Most totalization agreements remove restrictions on the payment of benefits to residents of partner countries. Under current law, U.S. citizens are generally entitled to U.S. social security benefits regardless of their country of residence.7 Non-resident aliens who have been absent from the United States for 6 months or more consecutive are generally not entitled to benefits unless they meet a legal exception to this requirement.8 The most frequent exceptions are Effective implementation of these agreements, however, depends on concrete operational mechanisms. , including the exchange of data between participating countries. In response to a growing number of international social security agreements and an increasing number of insured migrant workers, it is necessary to improve the efficiency and scalability of implementation. The next ISSA database will provide important information on the existence and implementation of international social security agreements. As U.S. commercial and commercial interests have spread around the world, the list of major trading partners increasingly includes countries that do not have a system that meets all U.S.

legal requirements. This may penalize U.S. companies, workers and potential social security beneficiaries abroad who could benefit from such agreements.  3 An agreement can contain only one of these rules, not both. Thus, in the agreements, employment coverage is allocated either on the basis of a delegated activity or on the basis of place of residence. Totalization agreements are popular with U.S. companies because they exempt employers from paying a dual social security tax. According to a regular study of net tax savings by the Office of International Programs of the Social Security Administration (SSA), U.S. companies and their employees save about $1.5 billion a year in foreign social taxes based on these agreements. These tax savings help make U.S.
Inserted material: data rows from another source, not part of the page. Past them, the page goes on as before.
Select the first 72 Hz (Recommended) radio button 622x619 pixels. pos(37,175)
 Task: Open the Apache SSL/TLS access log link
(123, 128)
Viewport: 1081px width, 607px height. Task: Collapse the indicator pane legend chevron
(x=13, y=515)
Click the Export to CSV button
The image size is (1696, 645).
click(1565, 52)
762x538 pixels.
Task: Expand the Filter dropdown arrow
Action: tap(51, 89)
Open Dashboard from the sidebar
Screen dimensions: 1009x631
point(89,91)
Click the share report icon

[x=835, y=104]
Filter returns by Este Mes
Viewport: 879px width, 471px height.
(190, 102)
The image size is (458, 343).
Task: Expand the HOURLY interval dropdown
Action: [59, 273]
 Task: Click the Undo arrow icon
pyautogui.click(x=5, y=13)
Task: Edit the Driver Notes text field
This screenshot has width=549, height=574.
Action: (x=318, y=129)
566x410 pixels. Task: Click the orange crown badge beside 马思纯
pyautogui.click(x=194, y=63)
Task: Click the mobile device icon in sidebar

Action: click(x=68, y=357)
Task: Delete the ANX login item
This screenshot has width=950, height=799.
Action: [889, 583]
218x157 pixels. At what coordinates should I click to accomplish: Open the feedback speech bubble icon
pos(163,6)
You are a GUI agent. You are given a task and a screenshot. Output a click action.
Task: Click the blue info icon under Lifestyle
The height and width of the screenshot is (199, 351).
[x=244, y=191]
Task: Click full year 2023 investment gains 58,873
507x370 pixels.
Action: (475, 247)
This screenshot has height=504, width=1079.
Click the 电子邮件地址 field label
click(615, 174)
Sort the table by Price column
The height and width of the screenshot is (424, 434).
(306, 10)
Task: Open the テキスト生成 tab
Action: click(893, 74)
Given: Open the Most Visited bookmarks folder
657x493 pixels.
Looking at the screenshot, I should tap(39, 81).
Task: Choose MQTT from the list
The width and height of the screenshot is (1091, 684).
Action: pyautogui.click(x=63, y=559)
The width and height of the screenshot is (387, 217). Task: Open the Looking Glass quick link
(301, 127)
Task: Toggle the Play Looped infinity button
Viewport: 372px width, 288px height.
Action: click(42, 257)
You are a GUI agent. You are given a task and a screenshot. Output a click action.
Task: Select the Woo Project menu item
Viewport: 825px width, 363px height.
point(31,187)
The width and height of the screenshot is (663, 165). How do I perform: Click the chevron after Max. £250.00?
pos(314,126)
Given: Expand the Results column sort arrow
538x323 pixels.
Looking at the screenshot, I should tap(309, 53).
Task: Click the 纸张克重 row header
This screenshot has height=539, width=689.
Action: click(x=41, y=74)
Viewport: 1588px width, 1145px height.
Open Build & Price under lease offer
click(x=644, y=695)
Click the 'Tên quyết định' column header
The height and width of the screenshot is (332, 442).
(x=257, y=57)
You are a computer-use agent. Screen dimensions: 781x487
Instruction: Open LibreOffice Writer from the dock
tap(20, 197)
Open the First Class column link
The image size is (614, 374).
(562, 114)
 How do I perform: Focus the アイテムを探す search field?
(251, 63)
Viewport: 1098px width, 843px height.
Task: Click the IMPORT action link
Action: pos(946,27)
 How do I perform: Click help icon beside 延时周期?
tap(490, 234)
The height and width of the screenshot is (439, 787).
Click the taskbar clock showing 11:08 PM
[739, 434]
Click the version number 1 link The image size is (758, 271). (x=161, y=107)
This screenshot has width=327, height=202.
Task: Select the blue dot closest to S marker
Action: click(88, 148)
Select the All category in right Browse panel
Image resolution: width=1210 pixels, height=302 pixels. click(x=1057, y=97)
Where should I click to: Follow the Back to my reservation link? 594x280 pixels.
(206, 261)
operations more profitable around the world, while improving the competitiveness of U.S. trade. The totalization agreements also excuse foreign workers temporarily sent to the United States for payment of U.S. Social Security taxes. The result is annual savings of approximately $500 million for the foreign workers involved and their employers. These tax savings make the United States a more attractive destination for foreign capital, thereby encouraging foreign direct investment. The agreements also have a positive effect on the profitability and competitive position of companies operating abroad by reducing their business costs abroad. Companies with staff stationed abroad are encouraged to use these agreements to reduce their tax burden. International social security agreements can be bilateral agreements concluded by two countries to coordinate their specific rules or multilateral agreements allowing several countries to coordinate parts of their social security rules.